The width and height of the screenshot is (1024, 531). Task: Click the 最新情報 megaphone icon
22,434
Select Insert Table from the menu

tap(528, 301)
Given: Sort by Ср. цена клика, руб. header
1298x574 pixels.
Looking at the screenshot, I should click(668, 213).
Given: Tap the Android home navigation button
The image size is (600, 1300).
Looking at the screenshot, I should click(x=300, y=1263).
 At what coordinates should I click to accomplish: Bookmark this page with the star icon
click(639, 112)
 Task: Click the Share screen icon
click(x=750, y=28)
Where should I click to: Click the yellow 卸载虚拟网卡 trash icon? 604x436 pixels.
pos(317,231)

==

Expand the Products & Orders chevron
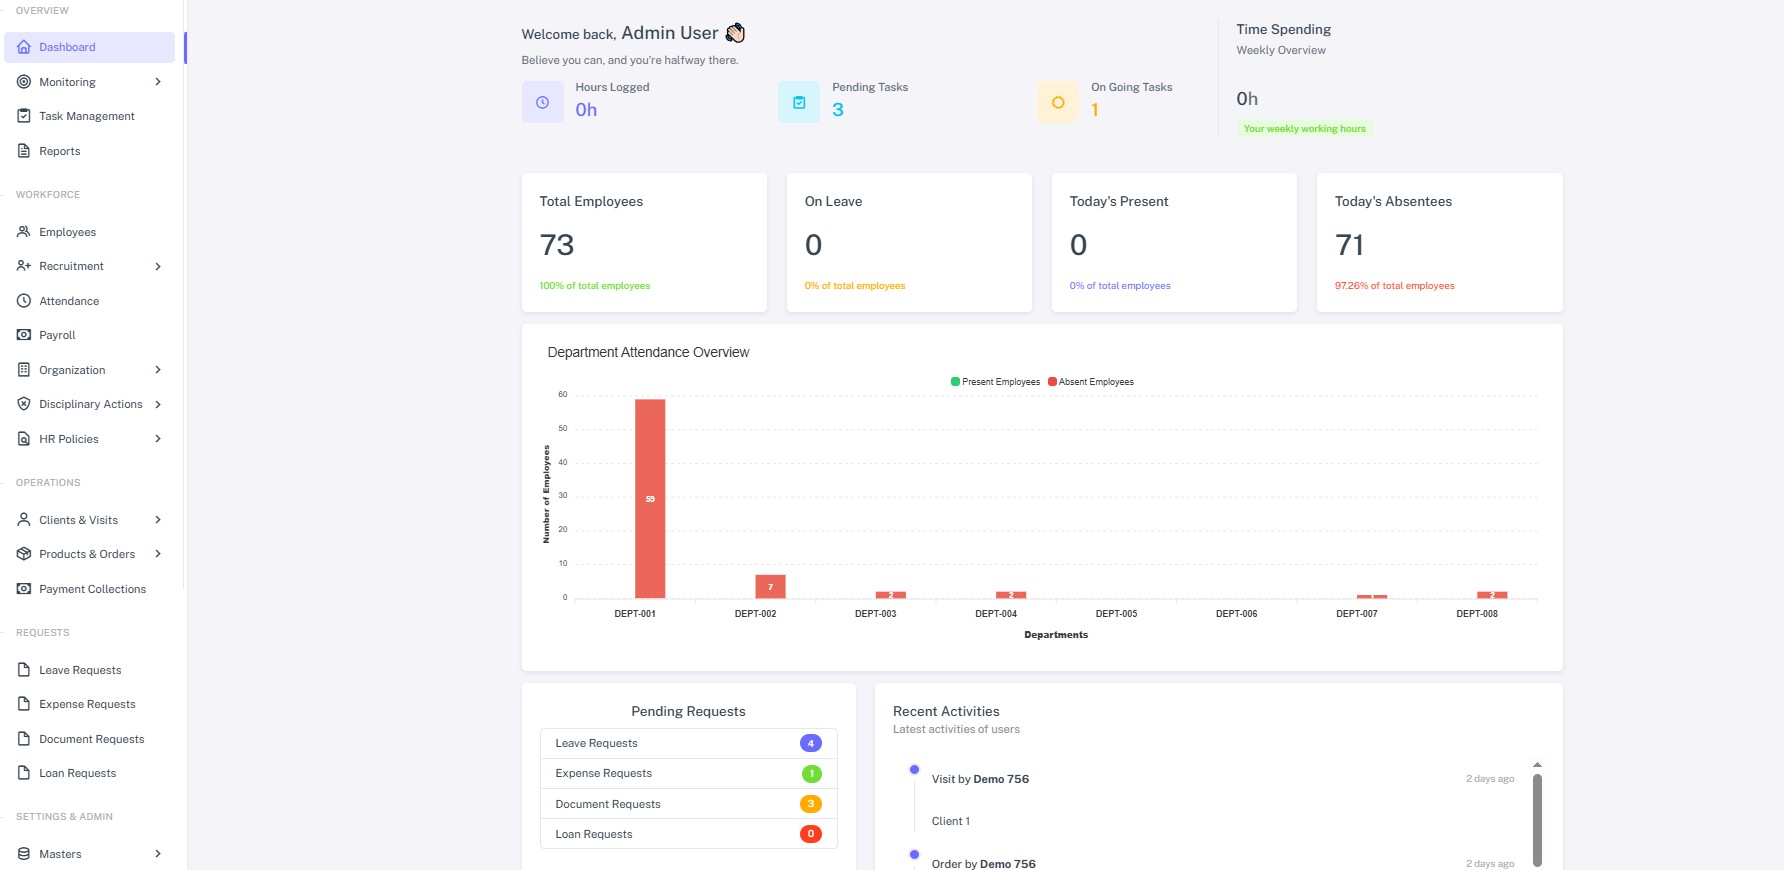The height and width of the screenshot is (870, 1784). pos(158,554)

* * *

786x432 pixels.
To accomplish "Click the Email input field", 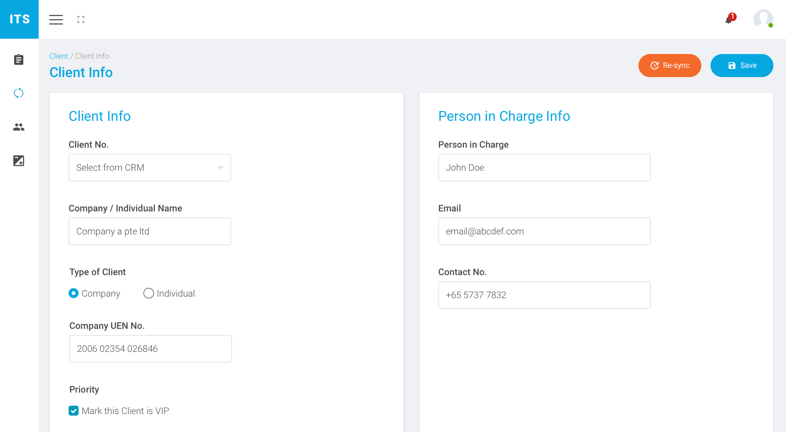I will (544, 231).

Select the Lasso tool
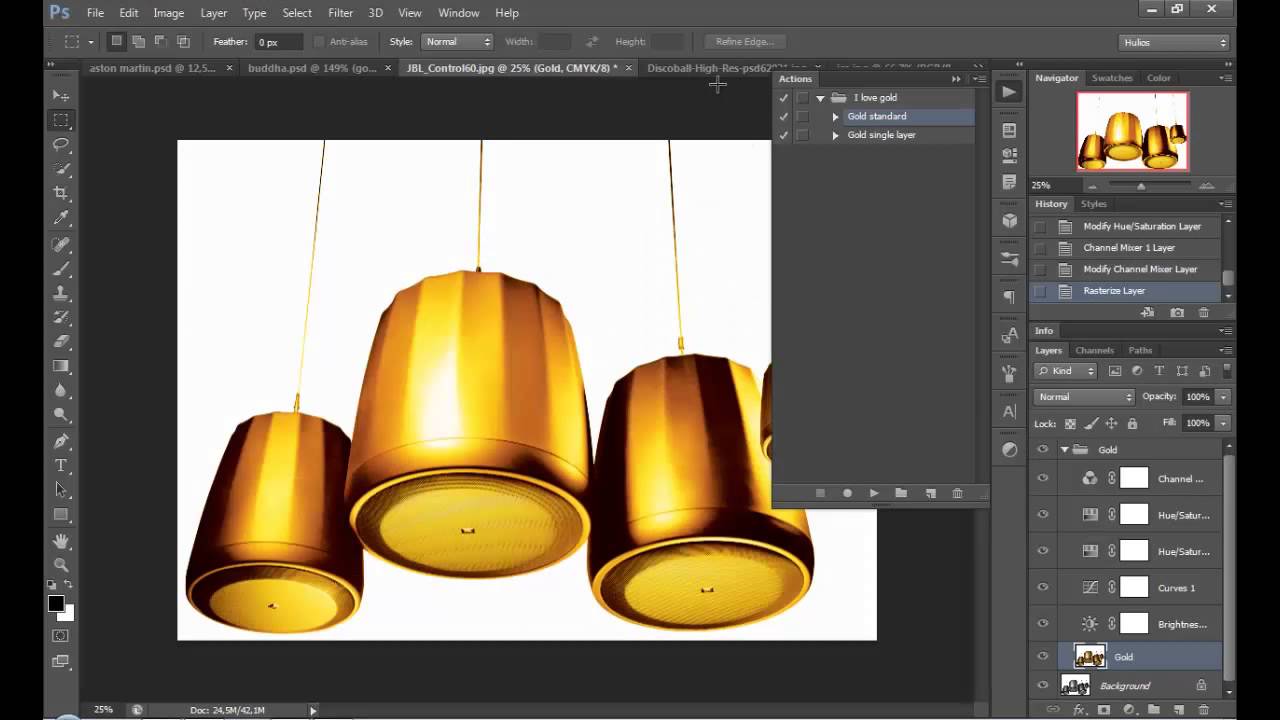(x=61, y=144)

Task objective: When every line of the listing has been checked for the string "Given", give only the number of lines that contain it.

Answer: 2